WUSSS!
Udara terbelah oleh ayunan kepalan besi raksasa itu. Lintasannya sempurna. Momentumnya maksimal. Jika itu menghantam dinding bata, batanya pasti hancur berantakan.
Namun, kepala palu godamku tidak pernah menyentuh permukaan kaca TV tersebut.
Tepat saat palu godamku berada sekitar dua sentimeter dari layar kaca, sebuah fenomena yang mematahkan seluruh hukum fisika Isaac Newton dan Albert Einstein terjadi dalam sepersekian detik.
Udara di depan TV itu mendadak mengeras.
Layar kaca yang tadinya gelap gulita tiba-tiba memancarkan kilatan cahaya statis berwarna ungu neon yang sangat terang, menyilaukan mataku. Dari permukaan TV dan panel kayunya, muncul sekumpulan pola geometris berbentuk heksagonal semi-transparan yang saling mengunci satu sama lain, membentuk sebuah perisai medan gaya energi.
Itu adalah sebuah Force Field.
BZAAAAAAAP-DHUAAAR!!!
Bunyi yang dihasilkan bukanlah suara kaca pecah atau kayu retak.
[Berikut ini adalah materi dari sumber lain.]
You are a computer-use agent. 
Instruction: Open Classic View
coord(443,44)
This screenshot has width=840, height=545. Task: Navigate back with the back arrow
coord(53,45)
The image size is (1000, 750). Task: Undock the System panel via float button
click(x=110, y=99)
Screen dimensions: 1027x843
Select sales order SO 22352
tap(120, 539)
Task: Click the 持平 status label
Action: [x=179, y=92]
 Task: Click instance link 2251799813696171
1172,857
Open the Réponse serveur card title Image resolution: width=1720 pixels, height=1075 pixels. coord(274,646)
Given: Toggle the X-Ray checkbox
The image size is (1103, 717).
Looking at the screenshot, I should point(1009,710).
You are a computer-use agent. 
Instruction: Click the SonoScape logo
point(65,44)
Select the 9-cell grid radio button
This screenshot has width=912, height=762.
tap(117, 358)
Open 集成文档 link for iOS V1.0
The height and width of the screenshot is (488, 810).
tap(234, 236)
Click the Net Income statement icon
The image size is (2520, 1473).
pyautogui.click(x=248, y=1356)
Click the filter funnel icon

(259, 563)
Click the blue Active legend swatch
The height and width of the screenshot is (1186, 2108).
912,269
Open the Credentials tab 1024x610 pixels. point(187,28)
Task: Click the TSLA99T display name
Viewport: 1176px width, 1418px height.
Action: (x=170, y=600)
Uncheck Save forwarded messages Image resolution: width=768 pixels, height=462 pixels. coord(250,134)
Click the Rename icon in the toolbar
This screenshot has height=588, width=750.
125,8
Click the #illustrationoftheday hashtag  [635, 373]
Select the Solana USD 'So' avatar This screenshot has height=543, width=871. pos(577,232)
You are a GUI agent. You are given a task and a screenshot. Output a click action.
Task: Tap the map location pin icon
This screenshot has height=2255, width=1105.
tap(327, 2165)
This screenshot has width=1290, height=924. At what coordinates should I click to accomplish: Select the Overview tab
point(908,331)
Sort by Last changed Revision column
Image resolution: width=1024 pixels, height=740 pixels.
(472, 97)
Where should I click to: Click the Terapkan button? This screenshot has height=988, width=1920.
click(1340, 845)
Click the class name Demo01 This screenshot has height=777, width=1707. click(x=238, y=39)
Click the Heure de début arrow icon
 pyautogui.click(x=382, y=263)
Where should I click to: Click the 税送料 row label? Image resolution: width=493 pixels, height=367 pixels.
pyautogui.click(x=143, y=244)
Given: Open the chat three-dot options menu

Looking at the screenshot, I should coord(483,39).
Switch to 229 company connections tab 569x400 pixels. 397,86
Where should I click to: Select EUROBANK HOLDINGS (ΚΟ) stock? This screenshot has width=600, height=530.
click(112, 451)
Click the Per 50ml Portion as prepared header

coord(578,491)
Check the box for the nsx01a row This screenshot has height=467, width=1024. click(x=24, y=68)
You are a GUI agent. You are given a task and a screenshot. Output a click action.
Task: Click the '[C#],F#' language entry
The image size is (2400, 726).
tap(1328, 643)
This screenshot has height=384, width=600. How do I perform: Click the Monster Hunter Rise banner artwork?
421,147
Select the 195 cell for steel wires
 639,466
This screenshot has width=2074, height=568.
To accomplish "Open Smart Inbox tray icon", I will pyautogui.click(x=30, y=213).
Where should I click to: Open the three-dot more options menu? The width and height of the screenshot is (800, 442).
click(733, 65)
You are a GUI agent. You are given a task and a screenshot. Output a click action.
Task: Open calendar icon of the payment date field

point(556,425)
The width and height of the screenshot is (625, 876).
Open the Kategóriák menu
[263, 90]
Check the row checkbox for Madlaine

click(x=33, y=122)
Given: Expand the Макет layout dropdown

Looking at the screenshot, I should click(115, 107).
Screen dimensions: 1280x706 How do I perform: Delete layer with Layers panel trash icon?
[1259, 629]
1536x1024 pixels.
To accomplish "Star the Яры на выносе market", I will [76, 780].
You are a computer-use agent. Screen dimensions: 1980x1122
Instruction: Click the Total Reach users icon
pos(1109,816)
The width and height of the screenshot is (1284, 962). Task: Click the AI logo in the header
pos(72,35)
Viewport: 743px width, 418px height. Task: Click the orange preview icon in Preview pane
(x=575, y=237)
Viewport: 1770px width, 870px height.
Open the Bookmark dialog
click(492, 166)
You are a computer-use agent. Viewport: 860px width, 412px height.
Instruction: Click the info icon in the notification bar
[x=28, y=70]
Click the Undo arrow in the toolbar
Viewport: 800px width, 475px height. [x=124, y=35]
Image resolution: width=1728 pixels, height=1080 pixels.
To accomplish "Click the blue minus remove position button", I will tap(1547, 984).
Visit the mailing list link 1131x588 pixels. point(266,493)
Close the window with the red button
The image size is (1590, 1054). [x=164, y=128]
Bunyinya seperti suara trafo listrik tegangan tinggi yang meledak tepat di samping telingaku, bercampur dengan suara gong raksasa yang dipukul di dalam ruangan hampa.
Momentum energi kinetik dari ayunan palu godamku yang seberat ratusan kilogram gaya itu, dibalikkan dan dipantulkan kembali kepadaku dengan persentase 100% tanpa adanya redaman sedikit pun. Hukum Kekekalan Energi sedang mengejekku secara langsung.
Dampaknya sangat brutal.
Kedua pergelangan tanganku terasa seperti dihantam oleh kereta peluru Shinkansen yang sedang melaju kencang. Tulang-tulangku menjerit karena beban pantulan yang ekstrem. Gagang kayu di tanganku bergetar dengan frekuensi gila yang membuat tanganku mati rasa seketika.
Palu godam itu memental balik ke arahku dengan kecepatan yang lebih mengerikan, menarik tubuhku bersamanya.
"A-akhhh!"
Tubuhku yang memiliki berat delapan puluh lima kilogram terangkat dari lantai, terlempar ke belakang melayang di udara, layaknya boneka kain yang ditendang oleh raksasa.
Aku melayang sejauh dua meter, melewati tumpukan sisa pasir, dan menghantam dinding bata ruang tamu yang keras dengan punggungku lebih dulu.
Brakkk!
Semua udara di dalam paru-paruku terdesak keluar secara instan. Pandanganku berubah menjadi putih selama beberapa detik. Palu godam sialan seharga seratus dua puluh ribu itu terlepas dari genggamanku yang lumpuh, jatuh berdenting di lantai keramik. Tubuhku melorot jatuh ke lantai, meringkuk seperti janin yang kedinginan.
"U-uhuk... hhk... aakhh..."
Aku terbatuk keras, memegangi dadaku yang terasa sesak. Tulang rusukku nyeri bukan main, tapi untungnya tidak ada yang patah. Pergelangan tanganku berdenyut-denyut panas, membengkak seketika. Kepalaku pening, dunia terasa berputar. Telingaku berdenging panjang, menyisakan suara ngiiiing bernada tinggi yang menutupi suara lainnya.
Dengan susah payah, aku memaksa mataku untuk terbuka, mengedipkan debu dari pelupuk mataku.
Melalui pandanganku yang buram, aku melihatnya.
Lemari Meja TV Tabung Jati itu masih berdiri membeku di tempatnya, tak bergeser walau hanya dalam skala milimeter. Pola heksagonal berwarna ungu neon itu perlahan-lahan memudar dari udara di sekitarnya, menyusut kembali masuk ke dalam pori-pori kayu jati dan layar kacanya yang kembali gelap dan membisu.
Benda itu baru saja mempertahankan teritorialnya. Ia baru saja mendemonstrasikan pertahanan absolutnya kepada entitas biologis rapuh bernama manusia.
Aku terbaring di atas lantai berdebu itu selama nyaris lima menit penuh. Berusaha mengembalikan ritme napasku yang kacau.